--- Start Passage to read ---

I thought the point of view of the story very interesting, and it kept me reading--although overall this book ranked a "so-so" among my latest reading. The research showed too much for my tastes--distracting me from the story--and I didn't find the prince/beast's motivation to travel all the way to France believable. Still, I think it gives a nice twist to the "Beauty and the Beast."

All the best,
Alice

Terri Windling
Registered User
(3/6/04 10:00 am)
Re: Prince
I liked Beast quite a lot. It's not necessarily my favorite of Napoli's wonderful fairy tale books, but I did enjoy her twists on the tale, and the unusual setting.

RymRytr1
Registered User
(3/8/04 10:02 am)
Re: Prince
Realistically, when the tales were being told by the poverty stricken poor, would you want your poor daughter to hear a story where (she) the girl in the story, is rescued by Billy, the lame Butcher's son?

Entertainment for them was all imagination. To have a Princess in a story is akin to Barbie Dolls now. Little girls play with Barbie and all her rich Accouterments. Everything from being a rock star to laying on the beach in the Bahamas. If you created a tale today, you could reverse the rolls and say that the Mayor's son (usually middle class) was saved by the beautiful daughter of a street person, or by someone rich and famous, like Madonna?

The King and his family were folks to be envied. Every parent hoped that someday, their children might break out of the circle of poverty and become a member of, at the least, the lower classes, (not the lowest). Perhaps to marry a Lord's Bastard, who generally, was better off then the villagers.

--- End Passage to read ---
--- Start Data records ---

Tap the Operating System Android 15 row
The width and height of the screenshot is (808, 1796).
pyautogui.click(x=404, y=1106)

--- End Data records ---
--- Start Data records ---

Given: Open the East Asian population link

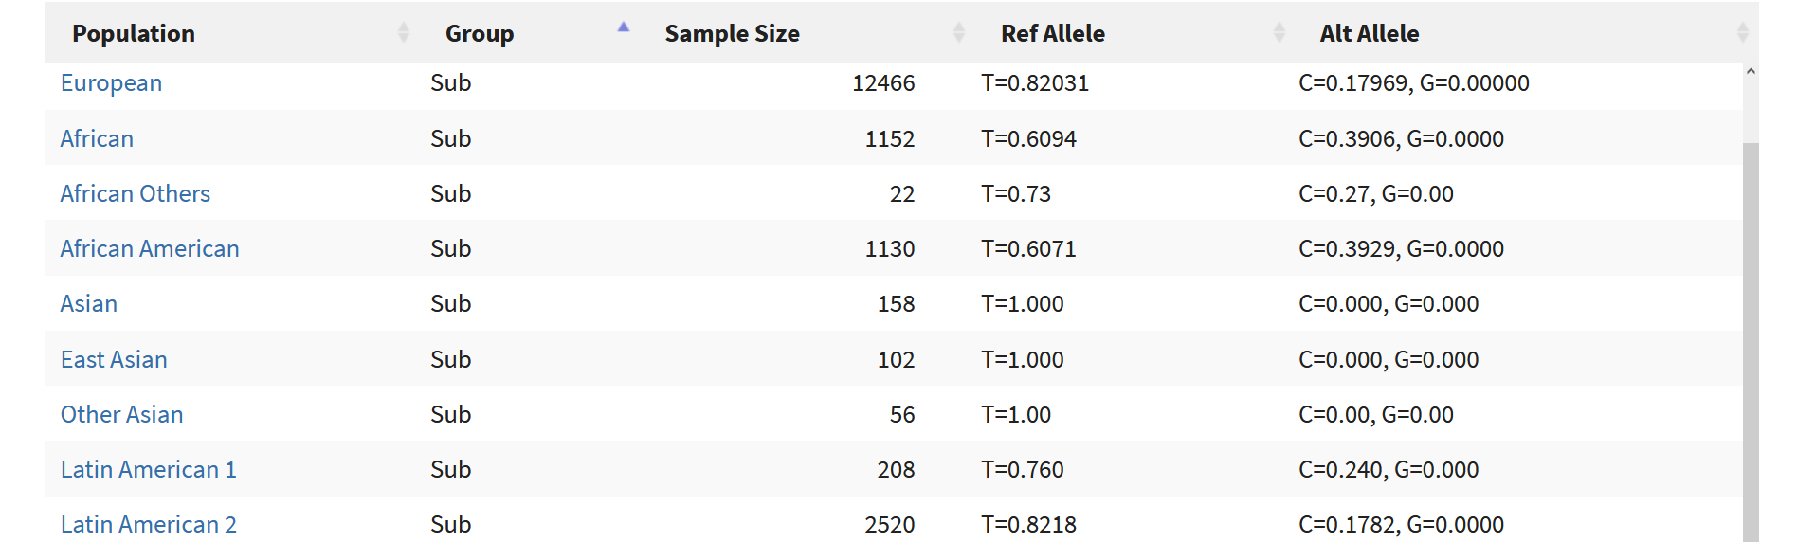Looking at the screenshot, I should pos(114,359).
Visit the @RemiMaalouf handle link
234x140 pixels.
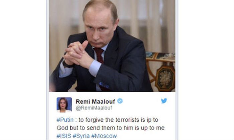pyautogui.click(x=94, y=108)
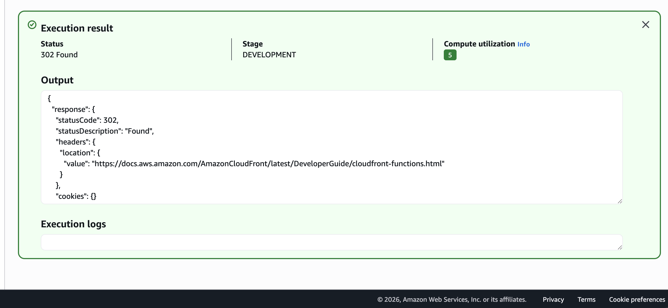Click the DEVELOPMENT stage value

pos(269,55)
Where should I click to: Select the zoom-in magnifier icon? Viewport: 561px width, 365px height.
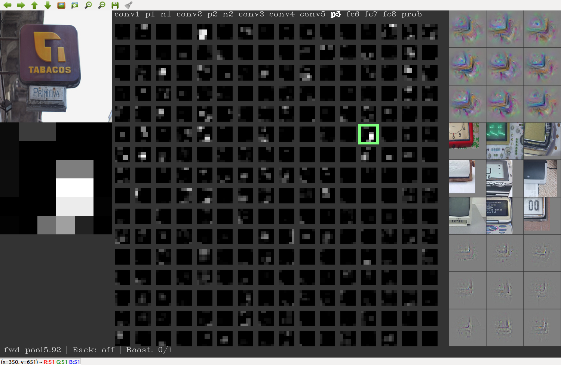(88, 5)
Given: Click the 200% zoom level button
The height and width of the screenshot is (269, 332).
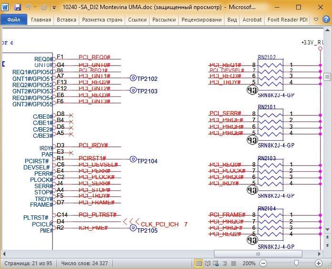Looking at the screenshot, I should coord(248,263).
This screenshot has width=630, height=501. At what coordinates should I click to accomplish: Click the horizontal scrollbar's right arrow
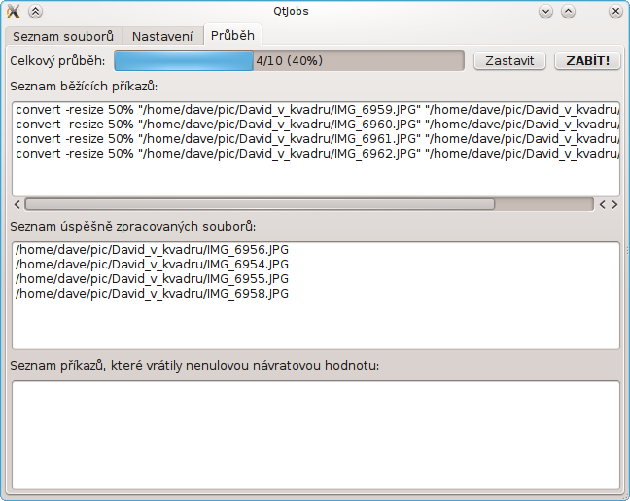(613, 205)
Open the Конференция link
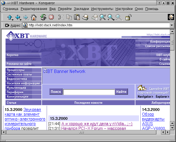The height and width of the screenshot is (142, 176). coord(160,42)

--- End Data records ---

— What is asked —
A) In the forum discussion about Napoli's Beast, what does one poster say having a Princess in a story is akin to?
B) Carry on the forum discussion about Napoli's Beast from its final sentence.

— Answers —
A) It is akin to Barbie Dolls now.

B)
Remember economics and gender rolls of the period, when asking why this or that. As my old Da (Dad) would say when I whined about something that had already happened, "That was then, this is now. You can't put Humpty Dumpty together again, once you've made an Omelet."

Rosemary Lake
Registered User
(3/15/04 10:47 pm)
Calvino's ITALIAN FOLK TALES
Helen wrote:
It's just that the process of bowdlerization infuriates me on the whole, and I've seen a lot of reactions to the genre that read the sexist attitudes of, say, 1850 to 1950 (with some definite exceptions) as being somehow inherent to the discipline as a whole.
----------

Maybe there are new people in this topic who haven't heard me say I think Calvino's ITALIAN FOLK TALES gives a great perspective on what the percentages may have been before the Grimms did their selection.

Calvino was the Italian 'Grimm' but did his work around the 1950s iirc. His book is full of bouncy heroines. There may be more female heroes than male, tho I haven't counted.


R.

bielie
Unregistered User
(3/16/04 10:54 am)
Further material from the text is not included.